✍️ Amo escrever, amo ter escrito e a IA não vai me roubar isso
Porque o processo é a parte boa

No último sábado tive um debate acalorado com meu marido sobre a onipresente tecnologia que concentra o desprezo de artistas no mundo inteiro. Com sua mente pragmática, ele se entusiasma com as novidades e acredita que a inteligência artificial será muito útil para escritores, tão útil que passará a fazer parte do processo criativo. Para o João, é certo que essa tecnologia evoluirá a ponto de ser treinada com a sombra das nossas próprias palavras. Será possível ensinar a lógica de um pensamento narrativo até que a máquina consiga preencher lacunas, de um jeito tão orgânico que ficará indissociável do manual. Não discordo dele, também acho que esse é o destino mais provável, mas reforcei veementemente que jamais usarei a ferramenta desse modo e tenho certeza que o robô seria incapaz de escrever como eu, ainda que aprendesse minha forma de inventar. Eu me recuso a acreditar que esse vai ser um recurso genuinamente criativo, por mais sofisticado que pareça. Você está sendo puritana, ele brincou. Sim, talvez eu esteja. Talvez eu queira ser, nesse aspecto, uma velhinha rabugenta que se agarra aos seus princípios analógicos.
Você vai poder escrever um romance muito mais rápido — insistiu o João.
Eu não quero escrever rápido. Por que eu faria isso? — respondi.
Tem uma frase supostamente cravada pela Dorothy Parker que diz assim: “odeio escrever, amo ter escrito”. Não é meu caso. Eu amo escrever, amo ter escrito, e ao refletir sobre tudo isso cheguei à conclusão que os meus livros são muito menos importantes do que quem eu fui ao escrevê-los: se hoje são lidos e apreciados, é porque já foram requisitados pelos leitores e não me pertencem mais. Eu não escrevo para gerar um produto. Se estivesse interessada nisso, escolheria produtos mais rentáveis, dada minha situação financeira atual. Não, continuo aqui sonhando e cutucando o umbigo das minhas obsessões porque aprecio o gesto de pensar, que é muito mais complexo que uma operação de busca de dados. Só faz sentido ficar alucinando sozinha se for para seguir essa linha de raciocínio que é toda curva, se perde em florestas estranhas e quando começa não sabe para onde vai.

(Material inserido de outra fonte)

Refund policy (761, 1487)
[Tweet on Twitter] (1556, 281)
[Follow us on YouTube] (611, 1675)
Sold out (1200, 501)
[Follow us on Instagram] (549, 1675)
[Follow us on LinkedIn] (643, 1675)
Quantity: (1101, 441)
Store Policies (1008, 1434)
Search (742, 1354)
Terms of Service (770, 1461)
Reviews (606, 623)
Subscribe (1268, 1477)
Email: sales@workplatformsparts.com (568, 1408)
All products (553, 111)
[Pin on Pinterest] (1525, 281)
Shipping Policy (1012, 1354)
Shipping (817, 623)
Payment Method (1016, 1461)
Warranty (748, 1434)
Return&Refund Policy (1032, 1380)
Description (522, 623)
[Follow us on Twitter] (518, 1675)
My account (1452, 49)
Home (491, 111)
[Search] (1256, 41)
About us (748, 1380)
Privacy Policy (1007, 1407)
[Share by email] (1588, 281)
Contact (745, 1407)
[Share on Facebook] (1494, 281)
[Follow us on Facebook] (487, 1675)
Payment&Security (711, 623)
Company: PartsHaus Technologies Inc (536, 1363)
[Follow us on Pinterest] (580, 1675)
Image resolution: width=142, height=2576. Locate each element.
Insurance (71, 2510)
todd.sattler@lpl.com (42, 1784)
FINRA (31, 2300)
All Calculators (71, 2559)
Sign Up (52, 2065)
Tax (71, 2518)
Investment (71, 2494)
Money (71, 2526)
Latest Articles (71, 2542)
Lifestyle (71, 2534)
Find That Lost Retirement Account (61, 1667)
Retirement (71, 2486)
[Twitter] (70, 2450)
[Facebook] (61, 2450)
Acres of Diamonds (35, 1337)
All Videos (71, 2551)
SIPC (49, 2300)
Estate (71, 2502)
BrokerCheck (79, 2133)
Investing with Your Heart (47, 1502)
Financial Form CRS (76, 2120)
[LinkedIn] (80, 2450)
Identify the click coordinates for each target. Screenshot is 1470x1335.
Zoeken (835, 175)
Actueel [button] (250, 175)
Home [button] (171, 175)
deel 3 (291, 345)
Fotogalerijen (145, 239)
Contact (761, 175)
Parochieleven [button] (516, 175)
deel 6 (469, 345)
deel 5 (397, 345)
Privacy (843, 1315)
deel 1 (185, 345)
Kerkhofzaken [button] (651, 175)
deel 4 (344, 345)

Não sou uma das pessoas mais pessimistas, veja bem, dessas que olham para a tecnologia e têm vontade de construir um abrigo para se enfiar quando o mundo acabar de vez. Tenho talento para a resignação. Como escrevi aqui antes, uso bastante as ferramentas de inteligência artificial nos meus trabalhos como freelance, sei que elas vieram para ficar e que vão ficar ainda mais espertas. Até gosto do negócio. Aprendo tudo que posso, no melhor estilo “junte-se ao inimigo”, e utilizo a ferramenta para atividades banais do dia a dia, como fazer contas, pegar receitas e complementar interpretações de tarô. No meu espaço literário, entretanto, os robôs não entram. Aqui não há nada a contribuir, nada a aperfeiçoar, porque nem eu mesma sei o que estou fazendo, e quando descobrir não precisarei de ajuda. Na criação estamos todos perdidos, mas ninguém está acenando para um resgate.
Pessoas não criativas não entendem a nossa sanha. Não sabem que o processo é uma delícia, que não queremos abrir mão de ter esse prazer estranho de formar uma ideia e ir costurando o caminho. Tenho pena de quem nunca vai sentir o coração acelerado por ter construído a frase perfeita. Ou de nunca entrar em um estado praticamente hipnótico ao descrever uma coisa que só acontece dentro da sua cabeça. Ficção, do latim fictio, do verbo fingire, é o ato de fingir. É possível tirar grande satisfação do mais absoluto fingimento.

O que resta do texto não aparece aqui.